» PROMPT:
Beneath this line is the data. Output exactly the lines from the line with "Screen dimensions: 1568x742" to the line with "The image size is (660, 472).", both ends included, and nothing more.
···
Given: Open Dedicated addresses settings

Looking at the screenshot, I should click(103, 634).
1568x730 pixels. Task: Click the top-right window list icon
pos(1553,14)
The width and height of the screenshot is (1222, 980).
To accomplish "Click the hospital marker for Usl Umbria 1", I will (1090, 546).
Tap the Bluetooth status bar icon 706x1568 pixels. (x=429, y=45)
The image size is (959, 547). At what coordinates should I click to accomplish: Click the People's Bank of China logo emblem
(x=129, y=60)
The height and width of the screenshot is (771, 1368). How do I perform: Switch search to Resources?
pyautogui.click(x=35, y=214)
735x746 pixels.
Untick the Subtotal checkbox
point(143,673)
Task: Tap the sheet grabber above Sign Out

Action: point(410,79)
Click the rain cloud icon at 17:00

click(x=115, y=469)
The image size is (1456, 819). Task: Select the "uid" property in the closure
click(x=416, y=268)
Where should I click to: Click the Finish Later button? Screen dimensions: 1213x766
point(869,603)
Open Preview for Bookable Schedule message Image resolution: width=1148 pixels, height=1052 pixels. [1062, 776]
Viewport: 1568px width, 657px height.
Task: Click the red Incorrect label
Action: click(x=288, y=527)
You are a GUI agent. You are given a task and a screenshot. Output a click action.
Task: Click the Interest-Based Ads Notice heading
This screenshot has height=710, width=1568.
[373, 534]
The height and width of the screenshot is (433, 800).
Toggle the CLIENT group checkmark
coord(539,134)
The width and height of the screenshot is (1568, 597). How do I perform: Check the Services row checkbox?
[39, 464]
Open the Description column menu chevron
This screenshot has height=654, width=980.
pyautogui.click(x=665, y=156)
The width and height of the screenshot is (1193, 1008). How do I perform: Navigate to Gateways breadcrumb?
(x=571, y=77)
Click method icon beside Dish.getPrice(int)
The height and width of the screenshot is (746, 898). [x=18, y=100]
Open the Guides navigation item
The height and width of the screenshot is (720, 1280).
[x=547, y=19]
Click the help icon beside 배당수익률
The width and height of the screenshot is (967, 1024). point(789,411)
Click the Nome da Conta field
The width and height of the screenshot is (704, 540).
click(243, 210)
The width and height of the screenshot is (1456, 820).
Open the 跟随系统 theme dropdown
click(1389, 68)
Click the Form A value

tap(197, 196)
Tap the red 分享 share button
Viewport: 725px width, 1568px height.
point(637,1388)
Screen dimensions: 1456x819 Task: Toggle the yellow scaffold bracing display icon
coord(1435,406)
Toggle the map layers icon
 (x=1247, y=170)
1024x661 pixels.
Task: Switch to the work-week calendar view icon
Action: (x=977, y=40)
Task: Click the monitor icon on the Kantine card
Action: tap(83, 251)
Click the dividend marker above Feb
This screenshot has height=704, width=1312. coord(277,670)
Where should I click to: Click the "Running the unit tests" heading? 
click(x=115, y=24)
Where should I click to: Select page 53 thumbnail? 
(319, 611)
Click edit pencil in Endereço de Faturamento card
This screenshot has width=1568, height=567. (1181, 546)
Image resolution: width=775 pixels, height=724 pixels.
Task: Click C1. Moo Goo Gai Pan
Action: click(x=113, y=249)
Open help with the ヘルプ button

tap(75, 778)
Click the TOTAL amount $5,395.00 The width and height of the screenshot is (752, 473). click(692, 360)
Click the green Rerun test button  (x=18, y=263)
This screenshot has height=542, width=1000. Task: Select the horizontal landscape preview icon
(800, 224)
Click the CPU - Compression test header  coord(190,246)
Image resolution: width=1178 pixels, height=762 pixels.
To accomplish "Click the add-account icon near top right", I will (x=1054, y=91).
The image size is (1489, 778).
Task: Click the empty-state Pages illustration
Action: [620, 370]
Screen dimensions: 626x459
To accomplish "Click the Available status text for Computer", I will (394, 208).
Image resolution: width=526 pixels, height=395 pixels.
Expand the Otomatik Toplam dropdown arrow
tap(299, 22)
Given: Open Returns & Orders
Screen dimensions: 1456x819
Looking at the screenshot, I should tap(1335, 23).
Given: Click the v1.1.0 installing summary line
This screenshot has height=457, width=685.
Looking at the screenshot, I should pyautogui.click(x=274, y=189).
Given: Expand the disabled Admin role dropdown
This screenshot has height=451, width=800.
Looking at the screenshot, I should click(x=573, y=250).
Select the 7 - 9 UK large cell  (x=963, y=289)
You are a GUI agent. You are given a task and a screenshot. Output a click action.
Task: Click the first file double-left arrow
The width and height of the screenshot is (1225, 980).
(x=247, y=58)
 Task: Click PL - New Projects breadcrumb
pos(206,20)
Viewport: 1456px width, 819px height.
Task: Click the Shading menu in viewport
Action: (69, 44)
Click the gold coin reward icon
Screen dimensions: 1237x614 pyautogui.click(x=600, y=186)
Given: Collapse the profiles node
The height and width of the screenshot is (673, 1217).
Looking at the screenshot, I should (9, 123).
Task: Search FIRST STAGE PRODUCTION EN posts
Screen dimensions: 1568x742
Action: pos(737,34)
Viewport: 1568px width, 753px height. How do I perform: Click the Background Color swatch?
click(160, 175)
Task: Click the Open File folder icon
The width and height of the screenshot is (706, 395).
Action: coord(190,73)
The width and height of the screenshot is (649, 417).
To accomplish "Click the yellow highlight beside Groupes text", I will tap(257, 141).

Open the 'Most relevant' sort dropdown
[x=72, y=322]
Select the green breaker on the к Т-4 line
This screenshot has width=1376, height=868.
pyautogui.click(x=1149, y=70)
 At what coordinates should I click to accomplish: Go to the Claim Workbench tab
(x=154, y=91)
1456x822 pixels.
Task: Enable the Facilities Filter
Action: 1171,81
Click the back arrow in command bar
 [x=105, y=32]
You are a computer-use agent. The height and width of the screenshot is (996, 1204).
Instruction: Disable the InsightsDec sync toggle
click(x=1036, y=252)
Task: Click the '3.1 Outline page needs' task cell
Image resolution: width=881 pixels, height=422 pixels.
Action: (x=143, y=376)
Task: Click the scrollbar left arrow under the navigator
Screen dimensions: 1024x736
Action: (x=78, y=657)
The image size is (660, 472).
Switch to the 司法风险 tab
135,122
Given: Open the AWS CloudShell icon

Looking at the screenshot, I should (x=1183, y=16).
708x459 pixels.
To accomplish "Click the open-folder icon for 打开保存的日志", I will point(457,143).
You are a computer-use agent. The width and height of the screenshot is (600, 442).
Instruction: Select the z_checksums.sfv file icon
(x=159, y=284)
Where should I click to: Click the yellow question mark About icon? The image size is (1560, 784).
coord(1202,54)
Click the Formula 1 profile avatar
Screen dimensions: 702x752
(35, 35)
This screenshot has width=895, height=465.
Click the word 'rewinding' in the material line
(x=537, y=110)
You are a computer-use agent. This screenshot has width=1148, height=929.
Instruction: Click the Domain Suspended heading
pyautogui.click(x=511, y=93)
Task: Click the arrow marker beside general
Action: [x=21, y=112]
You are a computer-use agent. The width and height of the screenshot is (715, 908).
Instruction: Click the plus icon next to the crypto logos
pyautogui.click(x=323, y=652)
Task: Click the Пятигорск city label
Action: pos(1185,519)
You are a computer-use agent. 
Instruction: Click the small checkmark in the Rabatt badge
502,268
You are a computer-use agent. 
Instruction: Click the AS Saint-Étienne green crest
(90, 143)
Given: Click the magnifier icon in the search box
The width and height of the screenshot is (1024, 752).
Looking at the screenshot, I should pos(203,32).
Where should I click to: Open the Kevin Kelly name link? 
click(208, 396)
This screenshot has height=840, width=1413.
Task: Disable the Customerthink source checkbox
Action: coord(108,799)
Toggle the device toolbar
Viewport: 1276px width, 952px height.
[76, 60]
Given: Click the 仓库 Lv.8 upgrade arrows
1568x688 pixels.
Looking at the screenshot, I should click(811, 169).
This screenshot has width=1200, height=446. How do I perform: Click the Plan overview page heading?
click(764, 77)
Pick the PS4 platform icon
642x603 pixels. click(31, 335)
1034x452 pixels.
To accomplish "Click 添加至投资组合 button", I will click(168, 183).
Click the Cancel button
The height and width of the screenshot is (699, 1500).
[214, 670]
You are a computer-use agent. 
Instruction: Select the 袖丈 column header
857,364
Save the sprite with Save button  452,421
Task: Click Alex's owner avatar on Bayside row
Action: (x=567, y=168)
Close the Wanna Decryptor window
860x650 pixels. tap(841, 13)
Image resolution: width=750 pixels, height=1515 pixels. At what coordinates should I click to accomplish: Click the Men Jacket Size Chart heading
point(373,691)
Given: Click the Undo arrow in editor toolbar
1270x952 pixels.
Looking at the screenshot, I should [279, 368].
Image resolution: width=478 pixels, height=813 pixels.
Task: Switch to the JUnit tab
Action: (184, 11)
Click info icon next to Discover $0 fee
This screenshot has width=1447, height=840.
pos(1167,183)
···
» RESPONSE FOR THIS EXERCISE:
Screen dimensions: 1568x742
Action: pos(737,34)
Viewport: 1568px width, 753px height. How do I perform: Click the Background Color swatch?
click(160, 175)
Task: Click the Open File folder icon
The width and height of the screenshot is (706, 395).
Action: coord(190,73)
The width and height of the screenshot is (649, 417).
To accomplish "Click the yellow highlight beside Groupes text", I will tap(257, 141).

Open the 'Most relevant' sort dropdown
[x=72, y=322]
Select the green breaker on the к Т-4 line
This screenshot has width=1376, height=868.
pyautogui.click(x=1149, y=70)
 At what coordinates should I click to accomplish: Go to the Claim Workbench tab
(x=154, y=91)
1456x822 pixels.
Task: Enable the Facilities Filter
Action: 1171,81
Click the back arrow in command bar
 [x=105, y=32]
You are a computer-use agent. The height and width of the screenshot is (996, 1204).
Instruction: Disable the InsightsDec sync toggle
click(x=1036, y=252)
Task: Click the '3.1 Outline page needs' task cell
Image resolution: width=881 pixels, height=422 pixels.
Action: (x=143, y=376)
Task: Click the scrollbar left arrow under the navigator
Screen dimensions: 1024x736
Action: (x=78, y=657)
The image size is (660, 472).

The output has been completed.